→ Task: From the records below, extract only the lines running from the line with "Given: Click the 44% drop-off rate value" to the line with "The image size is (1787, 761).", both lines included, reproducing them exactly.

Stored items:
--- --- ---

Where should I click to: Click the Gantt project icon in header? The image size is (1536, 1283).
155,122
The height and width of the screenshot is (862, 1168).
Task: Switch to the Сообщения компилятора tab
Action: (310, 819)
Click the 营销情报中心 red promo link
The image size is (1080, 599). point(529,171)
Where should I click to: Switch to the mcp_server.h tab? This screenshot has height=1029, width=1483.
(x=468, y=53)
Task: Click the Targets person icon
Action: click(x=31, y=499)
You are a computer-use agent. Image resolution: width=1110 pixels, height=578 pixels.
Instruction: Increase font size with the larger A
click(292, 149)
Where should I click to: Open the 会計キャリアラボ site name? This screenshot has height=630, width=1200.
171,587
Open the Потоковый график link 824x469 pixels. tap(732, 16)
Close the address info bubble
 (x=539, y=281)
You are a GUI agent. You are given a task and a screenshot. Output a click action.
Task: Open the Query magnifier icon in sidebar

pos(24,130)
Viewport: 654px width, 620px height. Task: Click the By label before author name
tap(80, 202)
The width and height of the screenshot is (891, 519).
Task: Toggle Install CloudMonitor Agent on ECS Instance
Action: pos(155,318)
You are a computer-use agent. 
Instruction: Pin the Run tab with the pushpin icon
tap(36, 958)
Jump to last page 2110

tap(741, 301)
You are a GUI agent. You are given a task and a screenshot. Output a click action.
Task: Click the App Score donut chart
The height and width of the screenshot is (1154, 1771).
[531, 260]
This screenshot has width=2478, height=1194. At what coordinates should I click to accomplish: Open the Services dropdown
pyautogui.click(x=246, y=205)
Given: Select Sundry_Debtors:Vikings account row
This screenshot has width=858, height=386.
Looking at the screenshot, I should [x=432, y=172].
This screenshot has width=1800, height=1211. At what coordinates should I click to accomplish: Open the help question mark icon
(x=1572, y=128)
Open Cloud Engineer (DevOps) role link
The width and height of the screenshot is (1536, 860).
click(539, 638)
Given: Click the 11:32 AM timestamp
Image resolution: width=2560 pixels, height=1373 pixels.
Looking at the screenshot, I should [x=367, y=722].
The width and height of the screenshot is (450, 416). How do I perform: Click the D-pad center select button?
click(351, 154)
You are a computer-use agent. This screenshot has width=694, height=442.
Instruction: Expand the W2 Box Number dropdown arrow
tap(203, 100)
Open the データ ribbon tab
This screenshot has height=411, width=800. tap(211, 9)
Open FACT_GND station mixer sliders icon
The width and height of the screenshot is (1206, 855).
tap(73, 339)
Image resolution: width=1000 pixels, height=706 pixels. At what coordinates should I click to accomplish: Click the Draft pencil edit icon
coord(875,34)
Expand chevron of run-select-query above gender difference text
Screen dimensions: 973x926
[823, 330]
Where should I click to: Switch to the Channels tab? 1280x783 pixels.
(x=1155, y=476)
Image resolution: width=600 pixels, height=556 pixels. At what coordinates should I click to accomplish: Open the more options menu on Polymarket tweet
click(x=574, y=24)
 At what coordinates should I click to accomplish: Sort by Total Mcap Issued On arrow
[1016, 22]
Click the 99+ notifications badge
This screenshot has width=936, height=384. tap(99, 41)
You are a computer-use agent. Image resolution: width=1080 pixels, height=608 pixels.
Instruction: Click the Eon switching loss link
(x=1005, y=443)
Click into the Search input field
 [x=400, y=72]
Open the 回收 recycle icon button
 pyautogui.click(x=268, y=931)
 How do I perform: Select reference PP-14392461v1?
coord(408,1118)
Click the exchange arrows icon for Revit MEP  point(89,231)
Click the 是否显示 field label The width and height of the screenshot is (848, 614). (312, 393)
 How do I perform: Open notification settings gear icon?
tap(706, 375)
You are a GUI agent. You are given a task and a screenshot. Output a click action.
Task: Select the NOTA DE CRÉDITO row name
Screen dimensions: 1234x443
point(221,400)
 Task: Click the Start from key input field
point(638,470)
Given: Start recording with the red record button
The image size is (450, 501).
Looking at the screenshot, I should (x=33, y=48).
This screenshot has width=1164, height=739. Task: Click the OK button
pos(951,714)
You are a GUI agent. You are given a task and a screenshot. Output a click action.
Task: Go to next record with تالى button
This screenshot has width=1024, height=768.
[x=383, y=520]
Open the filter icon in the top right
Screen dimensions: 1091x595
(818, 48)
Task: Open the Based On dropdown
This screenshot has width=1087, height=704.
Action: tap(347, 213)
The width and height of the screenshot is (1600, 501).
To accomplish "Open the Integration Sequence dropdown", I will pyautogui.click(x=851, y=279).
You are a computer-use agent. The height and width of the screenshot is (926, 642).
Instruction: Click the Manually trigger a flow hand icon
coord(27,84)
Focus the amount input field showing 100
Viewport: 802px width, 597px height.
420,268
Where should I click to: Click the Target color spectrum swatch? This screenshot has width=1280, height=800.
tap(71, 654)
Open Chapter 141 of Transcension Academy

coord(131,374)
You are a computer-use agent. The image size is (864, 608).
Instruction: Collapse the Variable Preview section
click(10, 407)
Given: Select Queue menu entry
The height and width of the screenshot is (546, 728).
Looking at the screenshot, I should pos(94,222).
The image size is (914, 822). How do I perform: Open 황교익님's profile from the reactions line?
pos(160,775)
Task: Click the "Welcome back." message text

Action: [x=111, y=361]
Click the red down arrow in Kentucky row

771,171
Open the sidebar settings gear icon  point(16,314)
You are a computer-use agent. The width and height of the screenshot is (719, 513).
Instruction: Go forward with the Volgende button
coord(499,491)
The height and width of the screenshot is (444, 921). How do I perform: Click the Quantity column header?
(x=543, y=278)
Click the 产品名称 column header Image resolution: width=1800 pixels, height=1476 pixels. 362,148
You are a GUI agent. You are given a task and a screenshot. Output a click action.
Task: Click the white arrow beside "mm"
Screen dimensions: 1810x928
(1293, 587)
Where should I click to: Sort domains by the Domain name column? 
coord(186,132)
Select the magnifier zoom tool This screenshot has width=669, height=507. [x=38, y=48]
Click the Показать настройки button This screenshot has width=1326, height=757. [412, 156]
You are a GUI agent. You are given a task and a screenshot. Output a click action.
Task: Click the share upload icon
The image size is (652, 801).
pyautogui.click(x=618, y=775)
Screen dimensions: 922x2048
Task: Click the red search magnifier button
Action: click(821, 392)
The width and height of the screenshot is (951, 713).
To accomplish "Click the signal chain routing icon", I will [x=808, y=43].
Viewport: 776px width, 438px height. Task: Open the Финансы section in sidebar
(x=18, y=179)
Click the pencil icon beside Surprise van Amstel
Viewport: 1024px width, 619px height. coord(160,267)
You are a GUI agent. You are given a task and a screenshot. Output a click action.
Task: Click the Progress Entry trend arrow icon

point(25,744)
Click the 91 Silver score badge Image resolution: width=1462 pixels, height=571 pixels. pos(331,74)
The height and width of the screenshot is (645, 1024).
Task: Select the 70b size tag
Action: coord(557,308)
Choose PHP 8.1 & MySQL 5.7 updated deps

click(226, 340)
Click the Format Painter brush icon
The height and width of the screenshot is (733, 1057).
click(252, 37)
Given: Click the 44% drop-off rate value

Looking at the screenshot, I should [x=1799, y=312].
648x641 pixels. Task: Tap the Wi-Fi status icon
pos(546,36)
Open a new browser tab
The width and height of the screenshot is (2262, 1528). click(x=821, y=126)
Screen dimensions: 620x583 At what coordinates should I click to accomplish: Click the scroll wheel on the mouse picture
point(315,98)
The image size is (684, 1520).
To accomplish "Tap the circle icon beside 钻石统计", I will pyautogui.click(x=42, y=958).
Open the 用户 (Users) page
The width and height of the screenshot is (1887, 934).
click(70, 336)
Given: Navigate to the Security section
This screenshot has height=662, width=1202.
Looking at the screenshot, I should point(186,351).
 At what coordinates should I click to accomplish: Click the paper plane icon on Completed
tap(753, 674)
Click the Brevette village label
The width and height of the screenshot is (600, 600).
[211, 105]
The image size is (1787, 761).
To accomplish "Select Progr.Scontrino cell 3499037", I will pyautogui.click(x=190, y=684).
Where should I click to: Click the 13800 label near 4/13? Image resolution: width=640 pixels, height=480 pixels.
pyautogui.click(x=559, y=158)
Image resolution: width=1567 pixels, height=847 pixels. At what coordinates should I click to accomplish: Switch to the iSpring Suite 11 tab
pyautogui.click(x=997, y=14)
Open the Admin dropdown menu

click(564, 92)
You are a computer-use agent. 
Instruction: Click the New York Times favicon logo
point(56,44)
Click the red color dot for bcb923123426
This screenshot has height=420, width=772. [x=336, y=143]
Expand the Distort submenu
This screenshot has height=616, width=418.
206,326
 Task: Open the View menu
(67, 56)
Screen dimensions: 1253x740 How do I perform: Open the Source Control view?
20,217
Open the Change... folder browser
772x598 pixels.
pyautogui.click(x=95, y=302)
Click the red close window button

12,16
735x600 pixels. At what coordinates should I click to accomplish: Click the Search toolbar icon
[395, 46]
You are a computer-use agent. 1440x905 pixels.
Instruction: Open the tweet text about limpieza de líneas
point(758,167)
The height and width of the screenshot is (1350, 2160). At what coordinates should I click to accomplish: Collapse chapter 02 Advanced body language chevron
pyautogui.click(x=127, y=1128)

--- --- ---

→ Solution:
Given: Click the 44% drop-off rate value

Looking at the screenshot, I should [x=1799, y=312].
648x641 pixels. Task: Tap the Wi-Fi status icon
pos(546,36)
Open a new browser tab
The width and height of the screenshot is (2262, 1528). click(x=821, y=126)
Screen dimensions: 620x583 At what coordinates should I click to accomplish: Click the scroll wheel on the mouse picture
point(315,98)
The image size is (684, 1520).
To accomplish "Tap the circle icon beside 钻石统计", I will pyautogui.click(x=42, y=958).
Open the 用户 (Users) page
The width and height of the screenshot is (1887, 934).
click(70, 336)
Given: Navigate to the Security section
This screenshot has height=662, width=1202.
Looking at the screenshot, I should point(186,351).
 At what coordinates should I click to accomplish: Click the paper plane icon on Completed
tap(753, 674)
Click the Brevette village label
The width and height of the screenshot is (600, 600).
[211, 105]
The image size is (1787, 761).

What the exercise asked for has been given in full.